I’ve had times over the years when I thought Erick Erickson was the greatest thing since canned beer, and I’ve had times when I swore he burned down the brewery. Life is like that, we don’t always agree, and we got where we are by different routes. But the other day he wrote about the so-called living wage that the Democrats prattled on about last week. He’s completely right and here’s an excerpt.
The Democrats have discovered a new right. It is the right of people to live a certain lifestyle at a certain income if people work forty hours a week.
It sounds like a wonderful idea. Why shouldn’t Americans be guaranteed a certain level of income for hard work? If you disagree with the idea, you might just be a cruel and heartless person. Well, put me in the cruel and heartless camp. The bumper sticker idea will have long range and terrible consequences.
First, life is not fair. The Democrats are championing this idea to gloss over the fact that their ideas have caused economic stagnation. Instead of allowing the private sector to thrive, they just want to raise taxes from the successful and give to those who are not successful. But life is inherently not fair. Some people will always have better jobs and some people will make better life choices.
Second, this is welfare disguised. By the 1990s — when Bill Clinton was president — we learned that some people could get comfortable living on a welfare check and checked out of work. Their children spiraled into a cycle of dependency and poverty. In Genesis, God put Adam and Eve to work in the garden. There is something soul nourishing about work. When we all get to Heaven we will all have jobs. Getting people comfortable not working sucks their souls away and destroys their families.
But putting people to work and guaranteeing them a lifestyle does much the same. It encourages complacency and saps the desire to get ahead for many people.
Boy, he said a mouthful there. If you’re willing to pay people enough to live somewhat comfortably without working, people are willing to not work. Well, Duh, who’d a thunk it!
Along the same line, know what else doesn’t work? Pricing labor above its level. Steven Hayward found a report that the City of Seattle commissioned on how their new $11/ hour minimum wage is working out.
So it’s fun to notice this morning that the city of Seattle, which threw out both shoulders patting itself on the back for raising its minimum age to $11 an hour last year, is finding the results are . . . not so good. Seattle commissioned a study by a group of economists, who reported in a few days ago:
Yet the actual benefits to workers might have been minimal, according to a group of economists whom the city commissioned to study the minimum wage and who presented their initial findings last week.
The average hourly wage for workers affected by the increase jumped from $9.96 to $11.14, but wages likely would have increased some anyway due to Seattle’s overall economy. Meanwhile, although workers were earning more, fewer of them had a job than would have without an increase. Those who did work had fewer hours than they would have without the wage hike.
Accounting for these factors, the average increase in total earnings due to the minimum wage was small, the researchers concluded. Using their preferred method, they calculated that workers’ earnings increased by $5.54 a week on average because of the minimum wage.
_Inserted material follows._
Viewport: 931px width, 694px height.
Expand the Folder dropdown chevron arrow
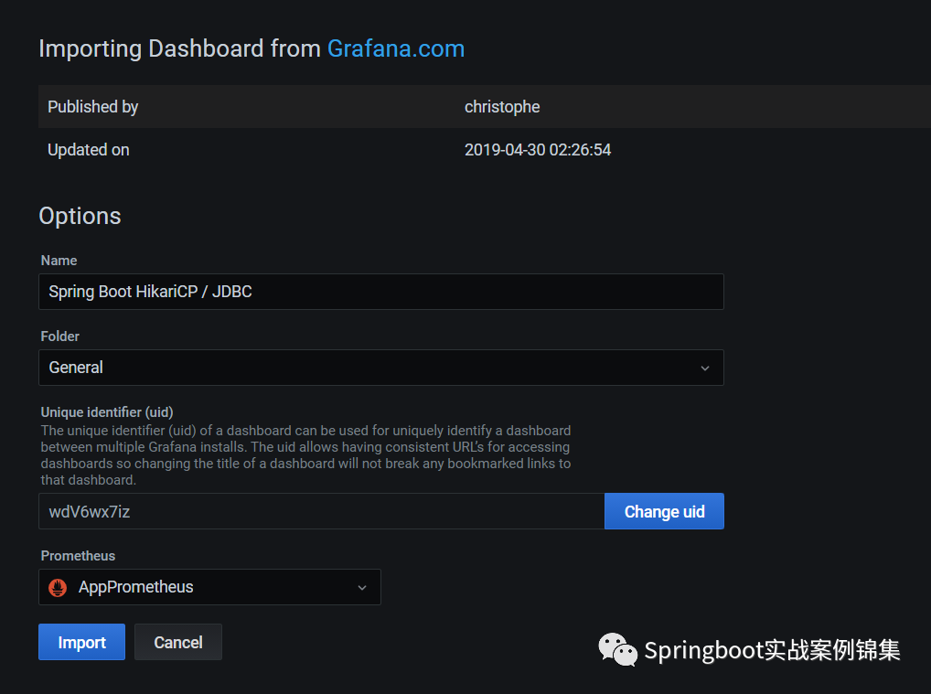(x=705, y=368)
Using other methods, the researchers found that the minimum wage hike actually caused total weekly earnings to drop — by as much as $5.22 a week. . .
If employers cannot stay in business while paying their staff more, they will either hire fewer people or give their workers fewer hours. As a result, even if wages per hour increase, workers’ total earnings could decline. . .
They attributed a wage increase of about $0.73 an hour for low-income workers to the minimum wage, and another $0.45 an hour to the improving economy. After the increase, Seattle’s workers got about seven more hours in a quarter. Workers’ hours increased even more in other parts of the state, however, leading the researchers to conclude that the minimum wage reduced the number of hours worked quarterly by 3.2, roughly 15 minutes each week.
Those figures do not include workers without jobs. The economists estimated that the minimum wage decreased the share of workers with jobs by about 1.2 percentage points.
As Glenn Reynolds likes to say: Unexpectedly!TM
Unexpectedly™, indeed. Unexpectedly,™ every conservative and every economist who said this would happen, was right still again.
Unexpectedly™ still again who did the liberals, Democrats, and media (Yes, I know, I repeated myself twice there) hurt the most?
Why, of course, the poor and the jobless, it’s what they do best!